## Exercise requirements
Which lines in the listing below contain the string "Task"? Return every such line in full; case counts.

## Materials provided
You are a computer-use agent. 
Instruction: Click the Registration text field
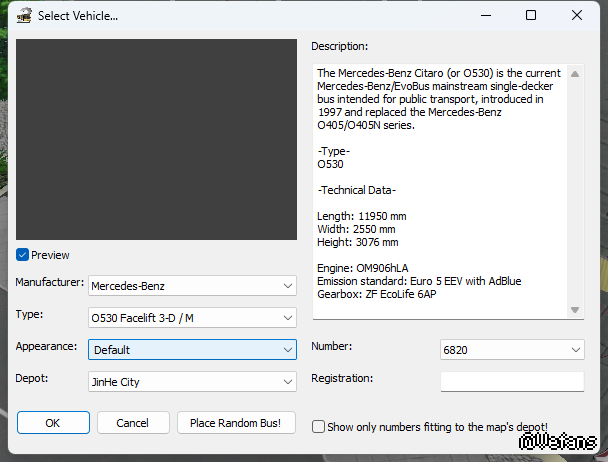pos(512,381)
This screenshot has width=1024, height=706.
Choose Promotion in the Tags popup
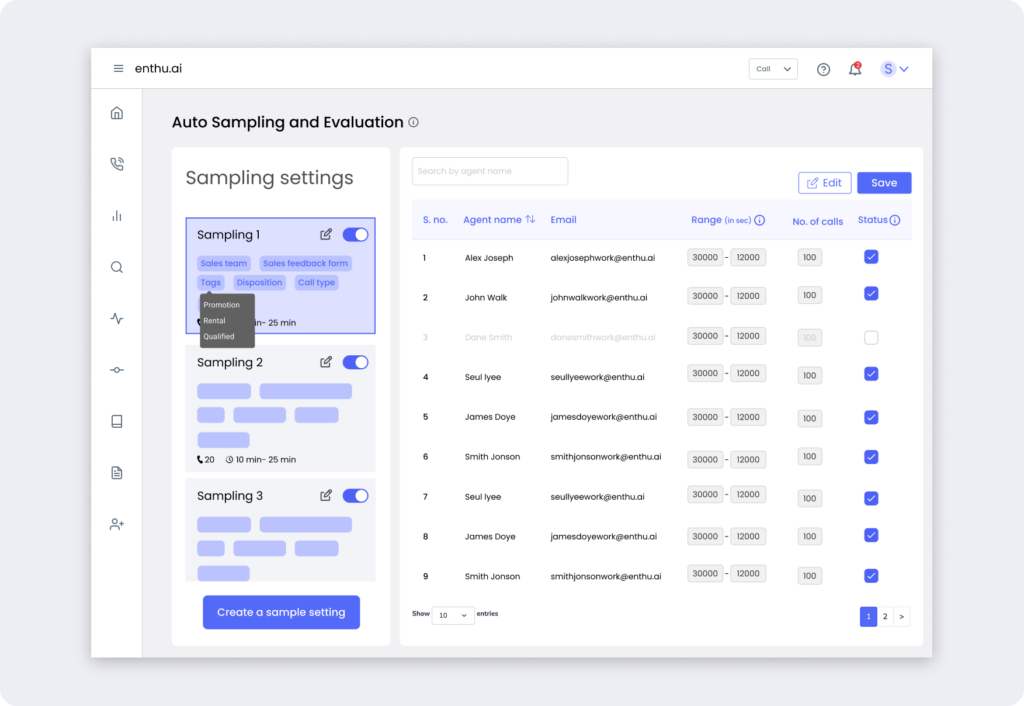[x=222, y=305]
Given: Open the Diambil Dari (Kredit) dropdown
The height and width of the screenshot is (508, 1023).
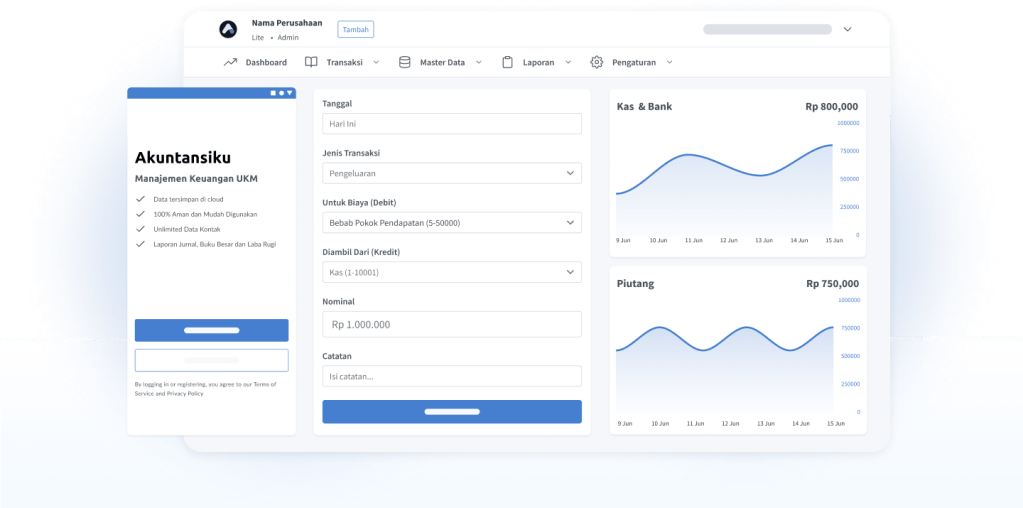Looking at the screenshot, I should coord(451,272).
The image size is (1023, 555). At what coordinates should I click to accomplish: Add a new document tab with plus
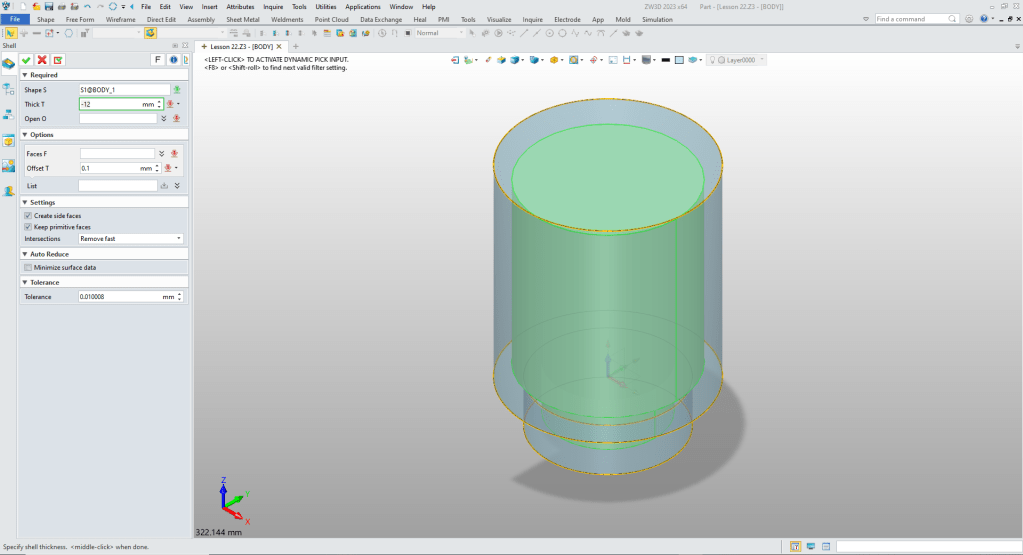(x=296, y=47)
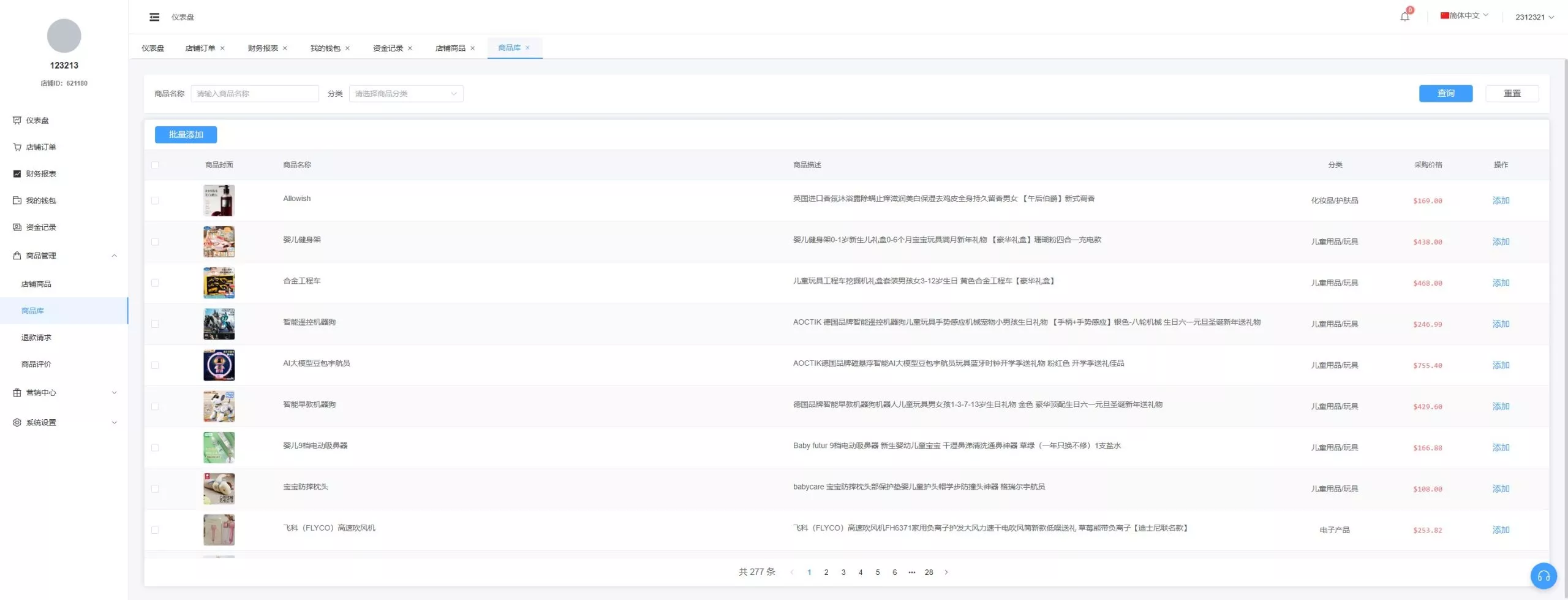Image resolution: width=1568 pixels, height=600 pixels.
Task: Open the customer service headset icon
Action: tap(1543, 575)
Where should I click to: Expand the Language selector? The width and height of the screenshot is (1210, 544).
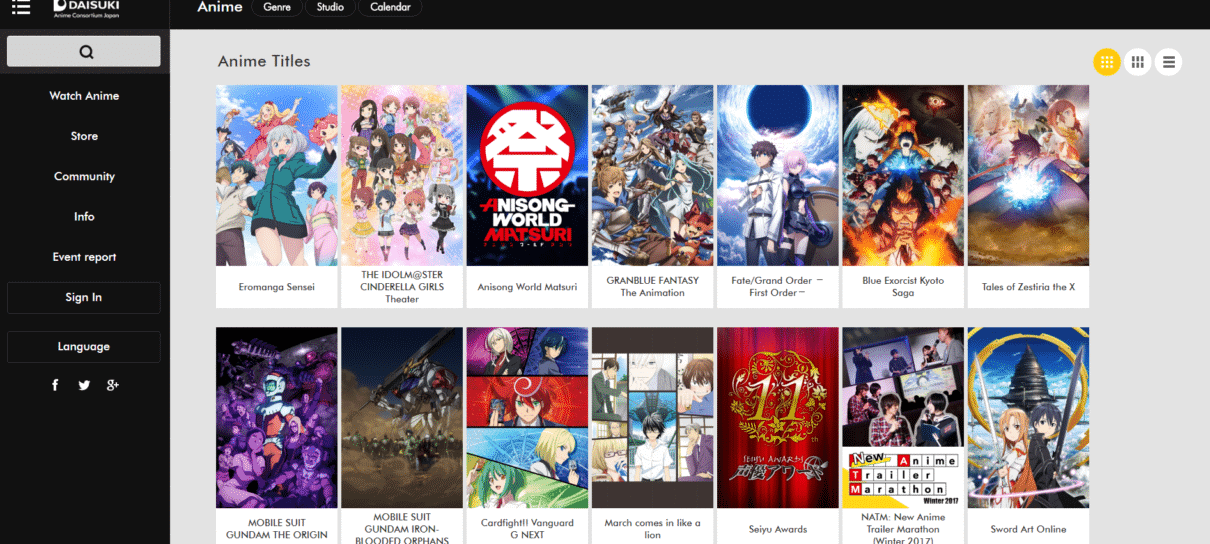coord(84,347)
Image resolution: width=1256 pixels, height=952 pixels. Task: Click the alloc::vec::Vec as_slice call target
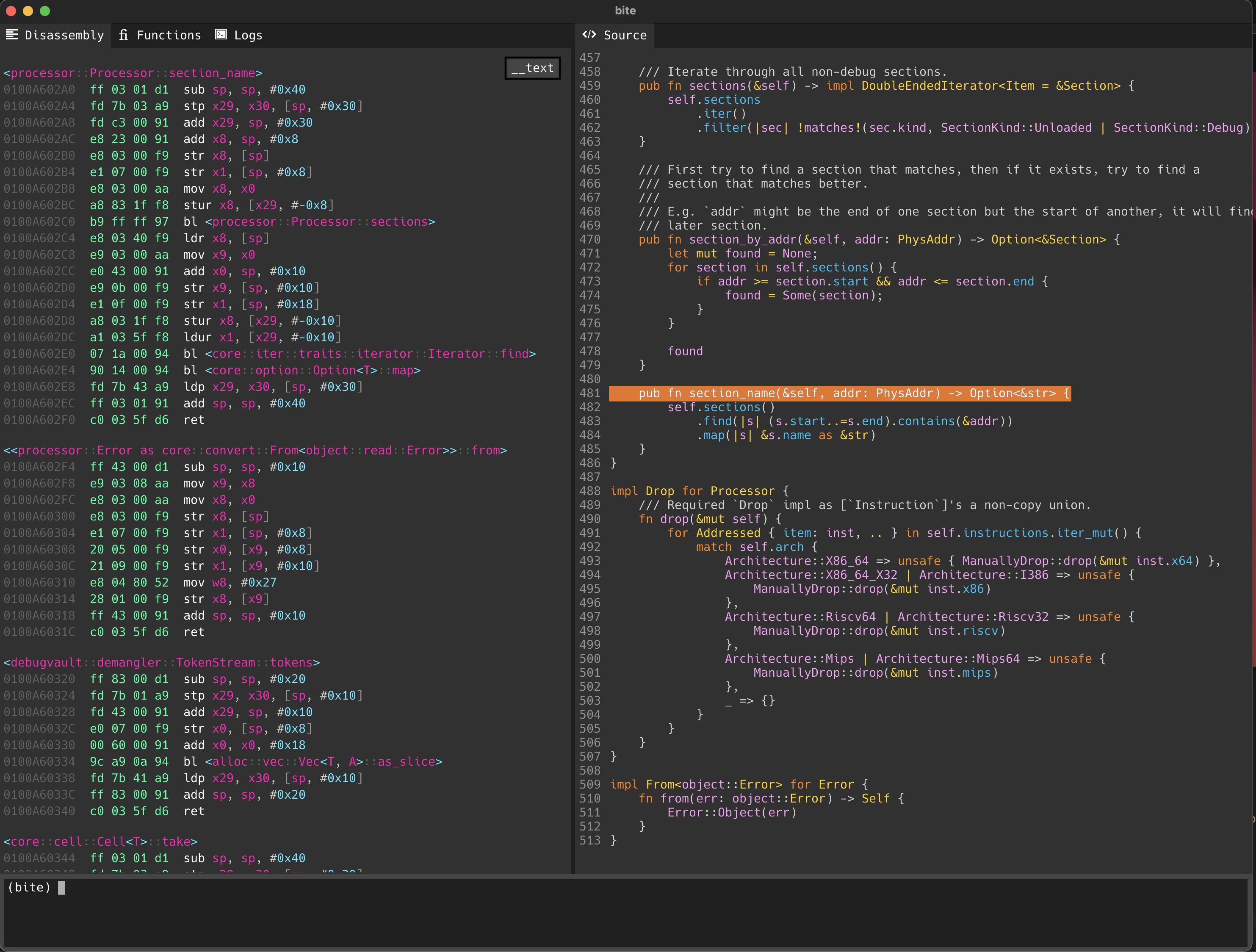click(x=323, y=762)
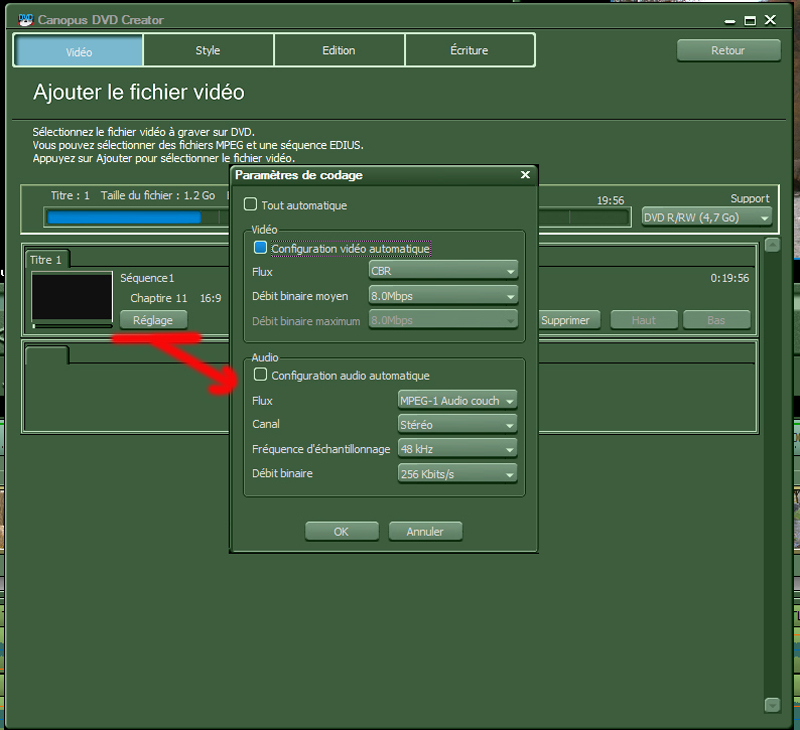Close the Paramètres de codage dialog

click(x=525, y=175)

## The reply
Task: Open the customer service headset icon
Image resolution: width=1256 pixels, height=952 pixels. Task: Click the alloc::vec::Vec as_slice call target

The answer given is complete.